- Born: Allen McClay 21 March 1932 Cookstown, County Tyrone, Northern Ireland
- Died: 12 January 2010 (aged 77) Philadelphia, Pennsylvania, U.S.
- Education: Cookstown High School
- Alma mater: Belfast College of Technology
- Occupations: Pharmacist, entrepreneur
- Title: CBE
- Spouse: Heather Topping (1983–2010; his death)

= Allen McClay =

Businessperson from Northern Ireland (1932 – 2010)

Sir Allen McClay CBE (21 March 1932 – 12 January 2010) was a Northern Irish multi-millionaire businessman and philanthropist who founded Galen (later Warner Chilcott), a pharmaceutical company which was Northern Ireland's first one billion pound business. After resigning from Galen in 2001, he went on to form a second successful pharmaceutical company, the Almac Group.

==Career==
McClay was born in Cookstown, County Tyrone, in 1932 and was the youngest of six children. He attended Cookstown High School and Belfast College of Technology (now Belfast Metropolitan College) later qualifying as a pharmacist in 1953 after apprenticeship.

In 1955, he joined Glaxo, where he worked for 13 years as a medical rep, before co-founding the company, Galen, with his friend and fellow Pharmacist turned medical rep Bertie Robinson in Craigavon in 1968. Sir Allen and Bertie Robinson shared many investments together including the Connors Chemists chain and Galen Research. Sir Allen left Galen, which produces contraceptives and hormone replacement therapy drugs, in 2001, having become unhappy with the company's direction after its London Stock Exchange flotation in 1997. McClay retired from Galen on 31 September, and the following day rented accommodation close to the site Galen occupied for what would become his second successful company, Almac Sciences. McClay purchased five divisions of Galen Holdings plc. and formed Almac in January 2002. Almac provides services including research & development and manufacturing to other pharmaceutical companies such as Pfizer and GlaxoSmithKline. The company, whose turnover is £167m, employs more than 1500 people in Craigavon and has expanded into England, Scotland and the United States.

In 1973, McClay and Bertie Robinson invested in Connors Chemists, a pharmacy in Warrenpoint, which developed into a chain of branches across the UK managed by his brother Howard, and was sold to The Boots Company in 1998.

==Philanthropy==
McClay established the McClay Trust in 1997, a charitable organisation which "support[s] research and development activities within" Queen's University Belfast. The trust has donated £20 million to the university, which has included sponsorship of PhD studentships at the university's Cancer Research centre. The trust also funded the £3.5m McClay Research Centre at the School of Pharmacy which opened in 2002, and contributed money to the building of the new University Library at Queen's, which opened in 2009 and is now named after McClay. Sir George Bain, a former vice-chancellor at Queen's, has described McClay as "the most significant philanthropist Northern Ireland has ever known". In recognition the university commissioned two portraits of McClay by local artist Ian Cumberland, one of which was gifted to his wife the other is on display in the library.

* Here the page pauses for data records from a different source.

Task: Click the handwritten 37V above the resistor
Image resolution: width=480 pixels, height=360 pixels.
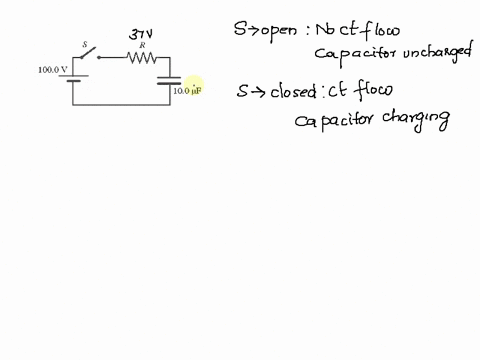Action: [x=141, y=34]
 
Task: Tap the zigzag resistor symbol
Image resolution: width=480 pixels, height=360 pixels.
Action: [x=141, y=58]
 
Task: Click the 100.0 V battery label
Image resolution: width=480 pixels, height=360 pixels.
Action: [x=52, y=70]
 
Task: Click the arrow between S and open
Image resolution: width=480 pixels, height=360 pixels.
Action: [x=250, y=28]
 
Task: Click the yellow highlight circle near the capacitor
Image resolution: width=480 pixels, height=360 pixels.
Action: [x=192, y=86]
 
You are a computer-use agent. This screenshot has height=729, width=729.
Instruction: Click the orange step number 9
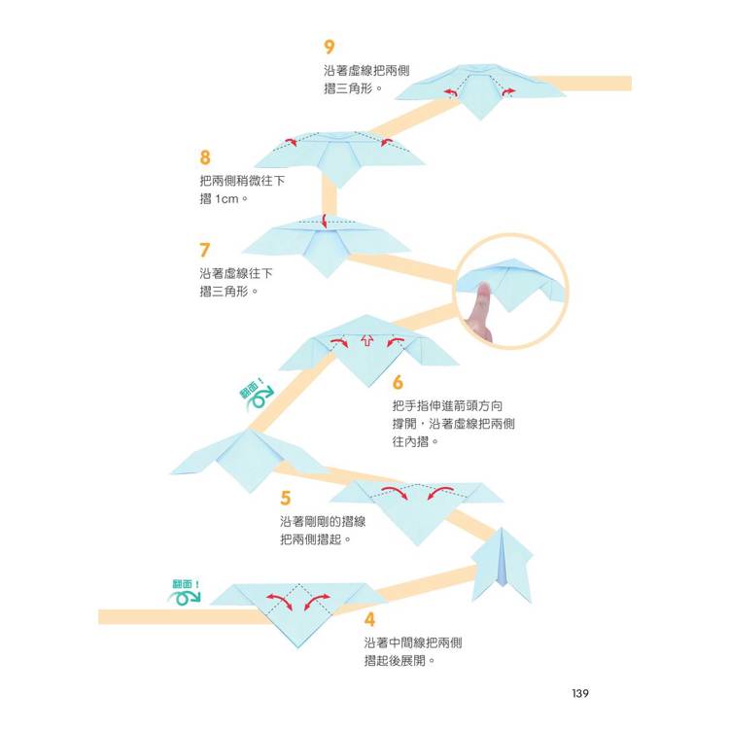[330, 47]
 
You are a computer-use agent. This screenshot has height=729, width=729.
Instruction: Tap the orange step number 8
[205, 157]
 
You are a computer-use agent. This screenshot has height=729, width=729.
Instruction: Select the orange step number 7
[204, 250]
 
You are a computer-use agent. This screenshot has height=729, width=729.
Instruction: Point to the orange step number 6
[398, 382]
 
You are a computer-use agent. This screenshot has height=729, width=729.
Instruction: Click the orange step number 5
[286, 498]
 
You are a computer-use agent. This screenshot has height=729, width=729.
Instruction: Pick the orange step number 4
[369, 619]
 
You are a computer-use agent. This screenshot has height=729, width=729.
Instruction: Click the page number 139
[580, 693]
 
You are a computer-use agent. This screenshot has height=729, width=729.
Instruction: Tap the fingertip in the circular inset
[484, 291]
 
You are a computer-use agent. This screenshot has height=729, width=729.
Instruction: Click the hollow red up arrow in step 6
[367, 341]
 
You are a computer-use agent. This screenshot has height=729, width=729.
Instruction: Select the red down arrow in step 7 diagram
[325, 222]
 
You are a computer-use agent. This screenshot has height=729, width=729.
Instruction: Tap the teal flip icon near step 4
[185, 593]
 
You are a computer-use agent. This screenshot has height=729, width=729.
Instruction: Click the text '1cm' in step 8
[226, 199]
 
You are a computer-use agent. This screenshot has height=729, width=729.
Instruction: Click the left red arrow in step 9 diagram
[450, 93]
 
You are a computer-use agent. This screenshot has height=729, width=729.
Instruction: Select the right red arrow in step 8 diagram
[386, 141]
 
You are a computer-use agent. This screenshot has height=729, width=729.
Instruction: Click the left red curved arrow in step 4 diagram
[279, 601]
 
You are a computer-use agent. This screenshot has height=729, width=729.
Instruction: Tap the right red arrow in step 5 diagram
[440, 493]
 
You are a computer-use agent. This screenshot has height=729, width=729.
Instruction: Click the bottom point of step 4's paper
[297, 647]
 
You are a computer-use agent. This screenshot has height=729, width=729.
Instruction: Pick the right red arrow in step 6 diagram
[396, 342]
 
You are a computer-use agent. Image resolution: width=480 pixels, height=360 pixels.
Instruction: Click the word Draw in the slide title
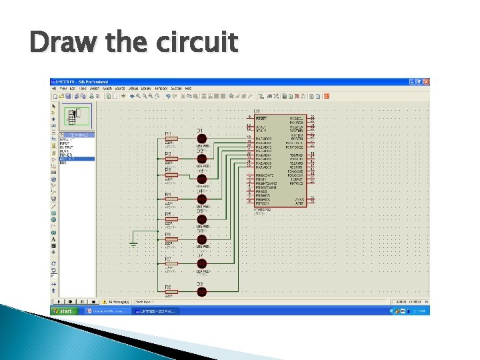click(x=57, y=43)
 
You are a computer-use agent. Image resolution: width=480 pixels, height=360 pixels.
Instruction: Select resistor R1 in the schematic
click(x=171, y=139)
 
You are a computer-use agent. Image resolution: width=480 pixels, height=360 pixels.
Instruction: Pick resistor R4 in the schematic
click(x=171, y=199)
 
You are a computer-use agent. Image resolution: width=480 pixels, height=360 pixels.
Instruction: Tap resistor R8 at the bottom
click(x=171, y=291)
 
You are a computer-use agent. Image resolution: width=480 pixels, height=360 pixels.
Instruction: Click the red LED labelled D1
click(x=202, y=139)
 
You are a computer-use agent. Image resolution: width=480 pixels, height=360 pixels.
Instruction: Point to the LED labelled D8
click(x=202, y=291)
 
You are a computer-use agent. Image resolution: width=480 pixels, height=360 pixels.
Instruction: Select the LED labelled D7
click(x=202, y=264)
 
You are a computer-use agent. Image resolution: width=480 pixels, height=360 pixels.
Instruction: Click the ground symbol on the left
click(x=133, y=244)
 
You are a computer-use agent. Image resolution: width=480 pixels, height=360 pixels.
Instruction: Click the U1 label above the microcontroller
click(x=257, y=110)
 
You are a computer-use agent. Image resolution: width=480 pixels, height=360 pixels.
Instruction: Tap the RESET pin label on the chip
click(x=261, y=118)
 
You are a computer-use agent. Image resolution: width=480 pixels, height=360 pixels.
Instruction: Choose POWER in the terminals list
click(x=65, y=155)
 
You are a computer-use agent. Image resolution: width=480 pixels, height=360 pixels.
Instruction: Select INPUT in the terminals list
click(x=65, y=143)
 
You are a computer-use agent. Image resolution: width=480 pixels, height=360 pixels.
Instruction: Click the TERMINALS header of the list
click(x=79, y=134)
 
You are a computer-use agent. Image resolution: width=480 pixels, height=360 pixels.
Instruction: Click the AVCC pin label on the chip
click(x=299, y=199)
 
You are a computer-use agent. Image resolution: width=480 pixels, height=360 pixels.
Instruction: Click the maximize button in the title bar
click(x=419, y=81)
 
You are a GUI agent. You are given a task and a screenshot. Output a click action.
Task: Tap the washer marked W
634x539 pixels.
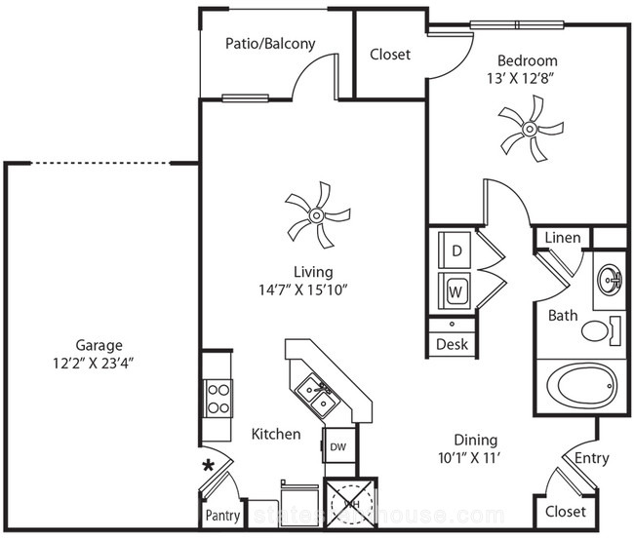(x=455, y=289)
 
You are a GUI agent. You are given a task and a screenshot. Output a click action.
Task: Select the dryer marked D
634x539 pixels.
(x=455, y=249)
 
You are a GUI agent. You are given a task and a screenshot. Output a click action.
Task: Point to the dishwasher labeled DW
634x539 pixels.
(x=337, y=447)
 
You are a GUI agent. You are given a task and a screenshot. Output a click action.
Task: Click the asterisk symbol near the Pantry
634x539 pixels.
(x=208, y=466)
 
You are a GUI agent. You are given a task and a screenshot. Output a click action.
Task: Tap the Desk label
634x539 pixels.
(x=453, y=344)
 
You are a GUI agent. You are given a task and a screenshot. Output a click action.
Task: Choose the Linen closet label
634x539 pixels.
(x=563, y=238)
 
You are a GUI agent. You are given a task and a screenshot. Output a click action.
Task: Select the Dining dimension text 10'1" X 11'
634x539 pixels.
(x=473, y=457)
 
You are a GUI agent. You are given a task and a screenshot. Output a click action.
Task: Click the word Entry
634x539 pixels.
(x=592, y=458)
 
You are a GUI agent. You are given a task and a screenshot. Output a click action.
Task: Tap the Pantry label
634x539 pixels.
(x=223, y=515)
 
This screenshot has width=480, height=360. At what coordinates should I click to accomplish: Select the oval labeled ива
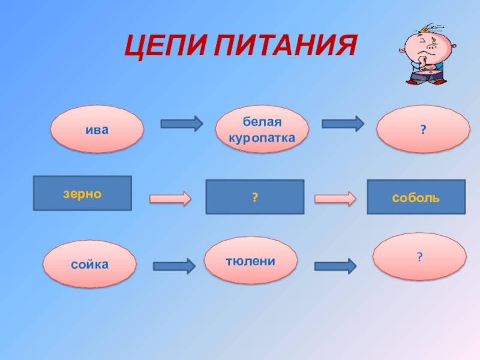(97, 128)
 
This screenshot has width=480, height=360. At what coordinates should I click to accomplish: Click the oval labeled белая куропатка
(262, 130)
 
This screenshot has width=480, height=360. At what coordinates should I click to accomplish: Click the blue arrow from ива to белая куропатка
(181, 124)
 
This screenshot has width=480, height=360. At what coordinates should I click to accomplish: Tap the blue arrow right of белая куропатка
(343, 124)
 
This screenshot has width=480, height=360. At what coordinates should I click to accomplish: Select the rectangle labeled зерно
(82, 193)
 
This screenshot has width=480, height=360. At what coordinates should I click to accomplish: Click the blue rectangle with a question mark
(254, 197)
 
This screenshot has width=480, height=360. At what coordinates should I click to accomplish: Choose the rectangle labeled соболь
(416, 197)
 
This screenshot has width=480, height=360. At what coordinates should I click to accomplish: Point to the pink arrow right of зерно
(170, 198)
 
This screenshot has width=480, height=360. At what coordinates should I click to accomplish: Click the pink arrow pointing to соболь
(335, 198)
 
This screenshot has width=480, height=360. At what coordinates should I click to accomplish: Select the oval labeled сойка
(89, 263)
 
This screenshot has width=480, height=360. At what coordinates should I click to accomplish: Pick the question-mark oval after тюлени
(419, 257)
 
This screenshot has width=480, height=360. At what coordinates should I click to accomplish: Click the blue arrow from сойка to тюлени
(174, 266)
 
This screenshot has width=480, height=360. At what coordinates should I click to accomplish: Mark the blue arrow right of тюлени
(335, 266)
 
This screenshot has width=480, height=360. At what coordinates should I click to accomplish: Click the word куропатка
(262, 137)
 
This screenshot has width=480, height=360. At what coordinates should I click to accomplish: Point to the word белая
(262, 123)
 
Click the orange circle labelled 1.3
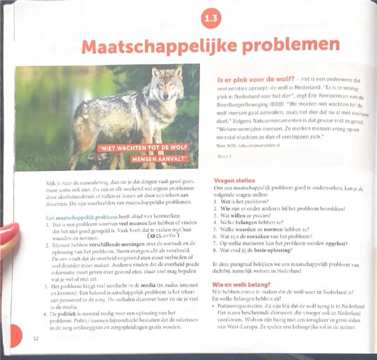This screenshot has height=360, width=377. pyautogui.click(x=210, y=19)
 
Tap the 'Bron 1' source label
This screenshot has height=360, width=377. pyautogui.click(x=225, y=156)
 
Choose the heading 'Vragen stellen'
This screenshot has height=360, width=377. pyautogui.click(x=234, y=181)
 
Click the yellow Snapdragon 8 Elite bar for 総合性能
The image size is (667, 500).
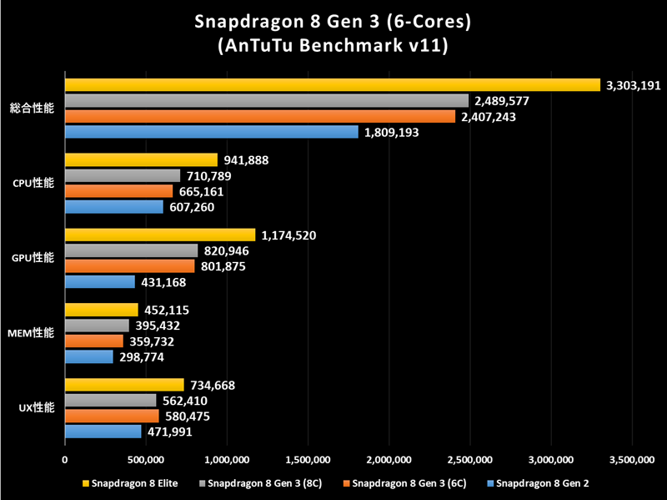[332, 85]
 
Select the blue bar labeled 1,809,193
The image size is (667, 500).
[211, 132]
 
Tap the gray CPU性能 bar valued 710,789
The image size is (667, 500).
[122, 176]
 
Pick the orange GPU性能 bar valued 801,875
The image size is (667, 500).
[129, 266]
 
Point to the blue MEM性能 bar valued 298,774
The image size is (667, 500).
[88, 357]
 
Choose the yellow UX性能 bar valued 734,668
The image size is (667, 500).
[124, 385]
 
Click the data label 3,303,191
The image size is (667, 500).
[633, 85]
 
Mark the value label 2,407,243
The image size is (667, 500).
[493, 117]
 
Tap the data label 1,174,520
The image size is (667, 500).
[288, 235]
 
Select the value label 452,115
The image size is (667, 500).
[171, 311]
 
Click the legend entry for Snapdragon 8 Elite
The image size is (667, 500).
[127, 483]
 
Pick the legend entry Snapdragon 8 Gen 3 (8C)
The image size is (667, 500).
[259, 483]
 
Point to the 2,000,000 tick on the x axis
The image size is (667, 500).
[389, 458]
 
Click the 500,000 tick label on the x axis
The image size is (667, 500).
[146, 458]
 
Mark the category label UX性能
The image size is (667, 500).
[36, 408]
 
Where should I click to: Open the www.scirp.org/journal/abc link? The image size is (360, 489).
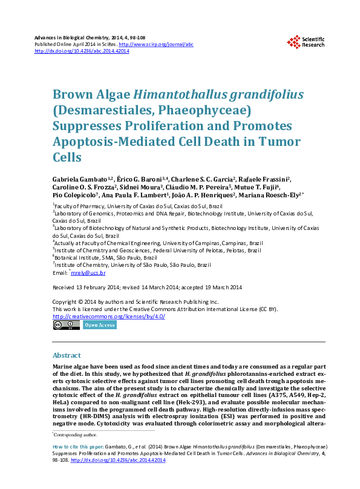point(156,44)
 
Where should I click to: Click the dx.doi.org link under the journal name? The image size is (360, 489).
point(82,51)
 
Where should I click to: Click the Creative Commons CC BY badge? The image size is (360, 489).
point(66,325)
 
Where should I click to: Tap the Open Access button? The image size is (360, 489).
point(100,325)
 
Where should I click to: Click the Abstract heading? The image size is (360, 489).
point(67,355)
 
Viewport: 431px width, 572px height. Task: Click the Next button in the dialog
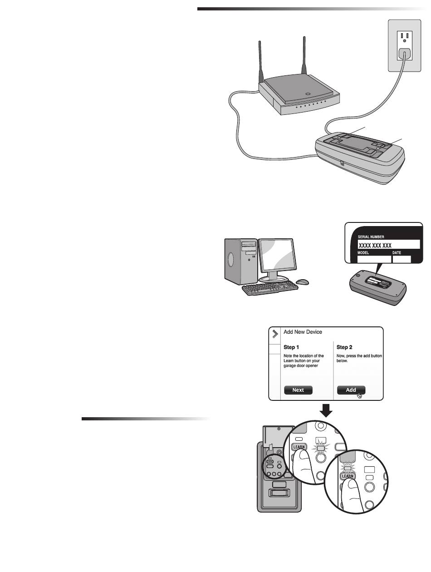pyautogui.click(x=298, y=390)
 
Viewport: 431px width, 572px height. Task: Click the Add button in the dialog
pyautogui.click(x=351, y=390)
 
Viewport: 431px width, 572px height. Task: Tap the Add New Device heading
pyautogui.click(x=303, y=332)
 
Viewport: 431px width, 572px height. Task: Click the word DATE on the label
pyautogui.click(x=398, y=253)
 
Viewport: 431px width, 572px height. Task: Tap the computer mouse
pyautogui.click(x=302, y=282)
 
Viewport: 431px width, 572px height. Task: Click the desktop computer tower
pyautogui.click(x=240, y=262)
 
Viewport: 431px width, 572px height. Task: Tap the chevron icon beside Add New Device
pyautogui.click(x=274, y=334)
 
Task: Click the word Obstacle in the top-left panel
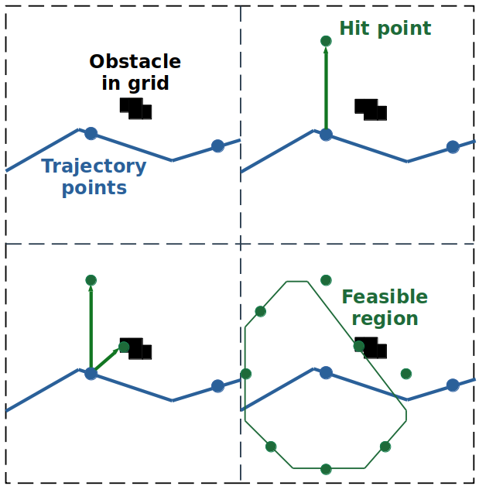coord(135,62)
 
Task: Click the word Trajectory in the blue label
coord(94,166)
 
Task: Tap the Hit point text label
coord(385,29)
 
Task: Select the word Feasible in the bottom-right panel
coord(384,297)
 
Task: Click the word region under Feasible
coord(384,319)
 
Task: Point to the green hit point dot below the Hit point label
coord(326,41)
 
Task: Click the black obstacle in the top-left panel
coord(135,108)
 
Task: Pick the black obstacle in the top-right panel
coord(371,109)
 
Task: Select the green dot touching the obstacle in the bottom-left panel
coord(124,347)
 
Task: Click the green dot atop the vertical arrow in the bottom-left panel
coord(91,280)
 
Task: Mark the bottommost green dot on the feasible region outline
coord(326,469)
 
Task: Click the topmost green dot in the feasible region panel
coord(326,280)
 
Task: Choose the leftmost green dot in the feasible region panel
coord(246,375)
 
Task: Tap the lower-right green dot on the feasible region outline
coord(385,447)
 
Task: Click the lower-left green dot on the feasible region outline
coord(271,447)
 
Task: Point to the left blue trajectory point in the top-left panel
coord(91,133)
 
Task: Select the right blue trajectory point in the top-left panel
coord(217,146)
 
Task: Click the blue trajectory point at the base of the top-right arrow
coord(326,135)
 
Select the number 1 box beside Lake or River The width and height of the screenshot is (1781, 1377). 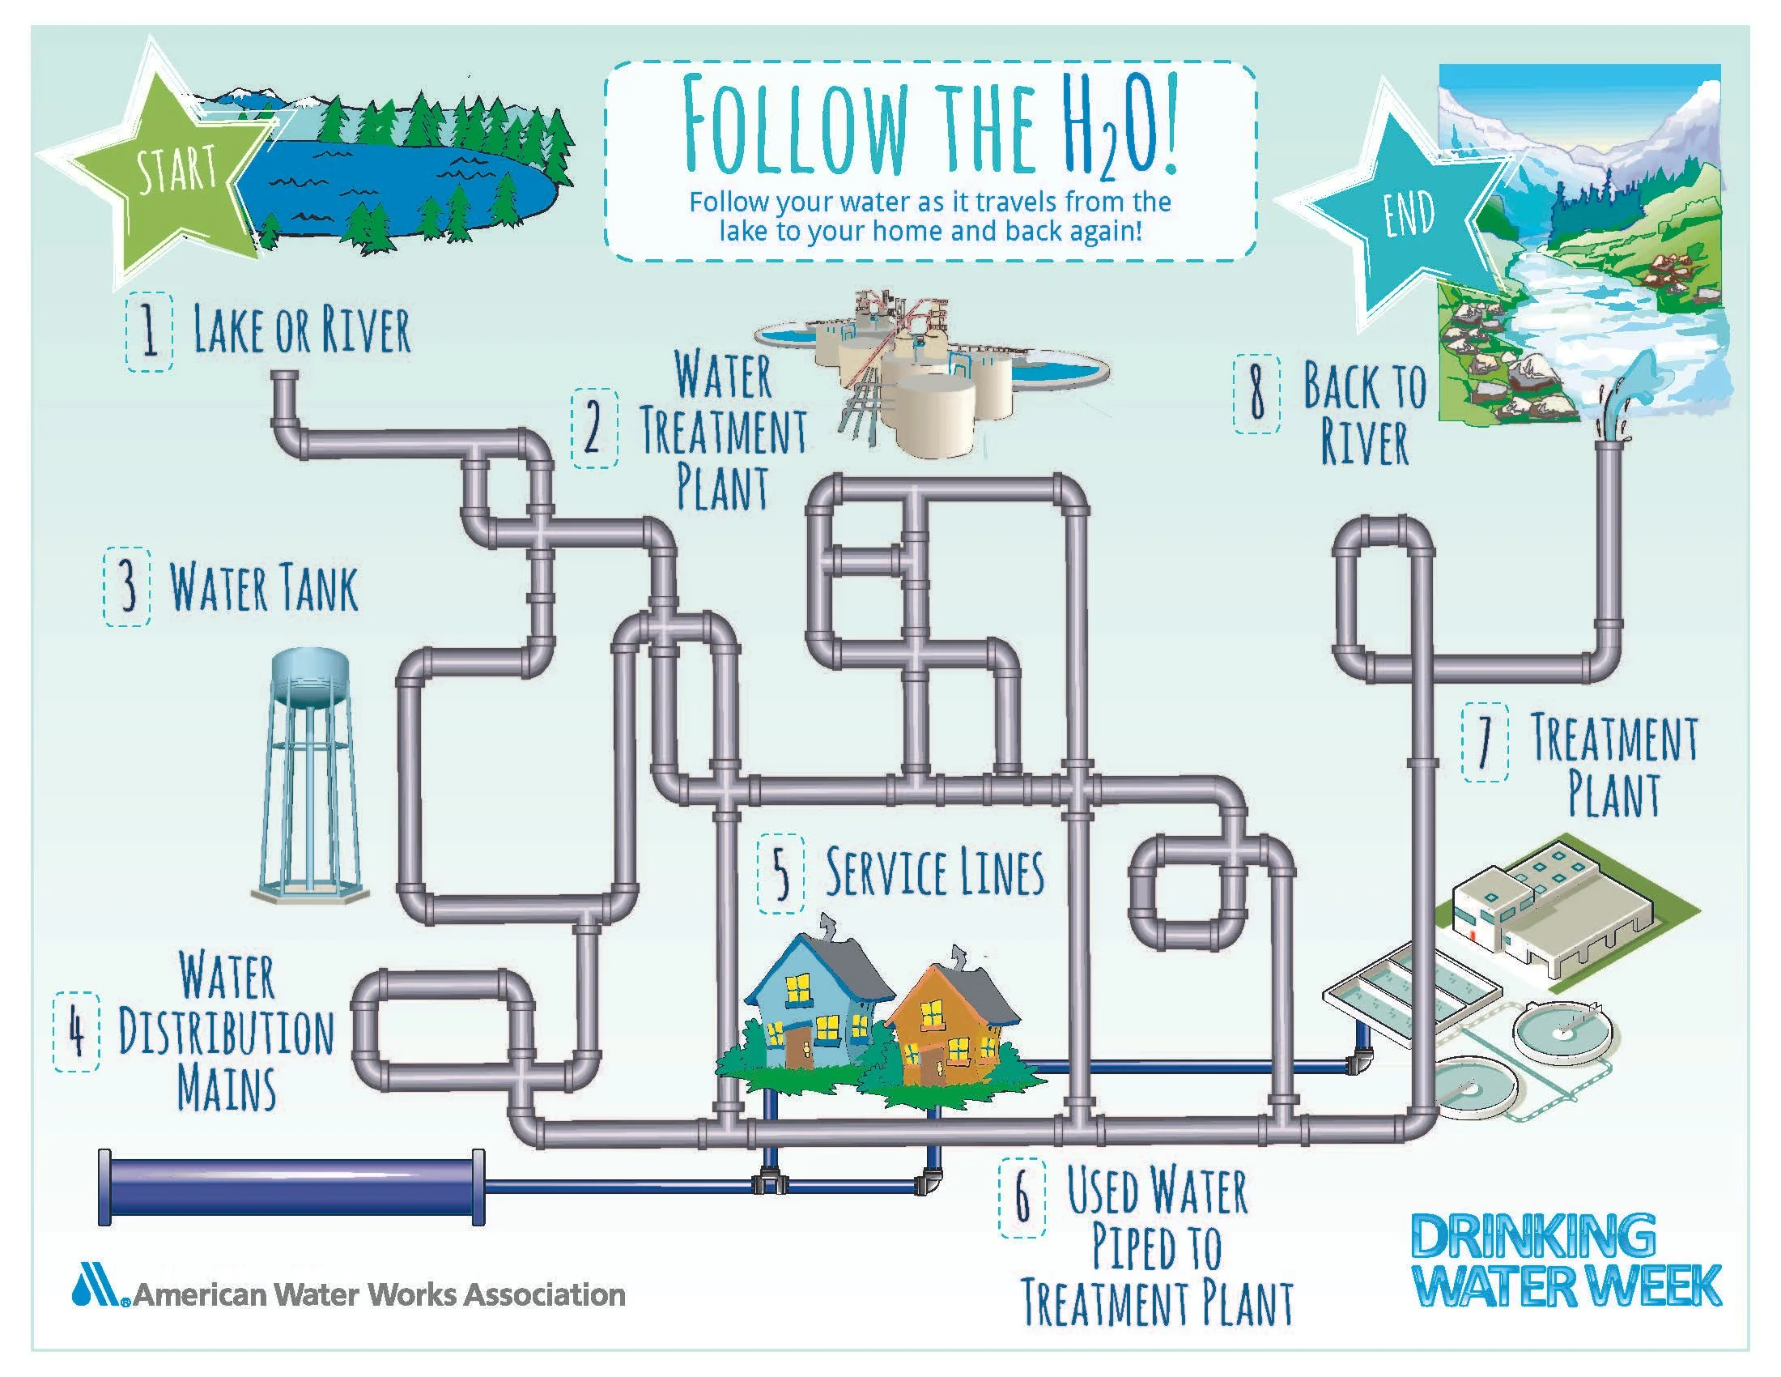click(x=149, y=332)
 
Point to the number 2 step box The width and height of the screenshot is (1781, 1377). click(x=593, y=428)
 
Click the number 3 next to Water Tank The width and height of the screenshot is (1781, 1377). click(x=127, y=586)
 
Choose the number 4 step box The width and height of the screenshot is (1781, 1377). click(x=78, y=1033)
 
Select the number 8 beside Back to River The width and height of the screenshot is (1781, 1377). click(x=1256, y=394)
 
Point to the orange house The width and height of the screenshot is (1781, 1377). click(x=950, y=1028)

McClay was reported by the 2009 Sunday Times Rich List to be Northern Ireland's sixth richest person, with his wealth estimated at £190 million. In 2009, he used his wealth to establish the McClay Foundation, a charitable trust focused on cancer research.

McClay received an OBE in 1994, followed by a CBE in 2000 for contributions to the pharmaceutical industry in Northern Ireland. In the New Year Honours List of 2006 he was made Knight Bachelor for services to business and charity.

McClay married his partner Heather Topping in 2009 in the United States. He had no children. He died on 12 January at Hahnemann University Hospital in Philadelphia, Pennsylvania. He had been receiving treatment for cancer.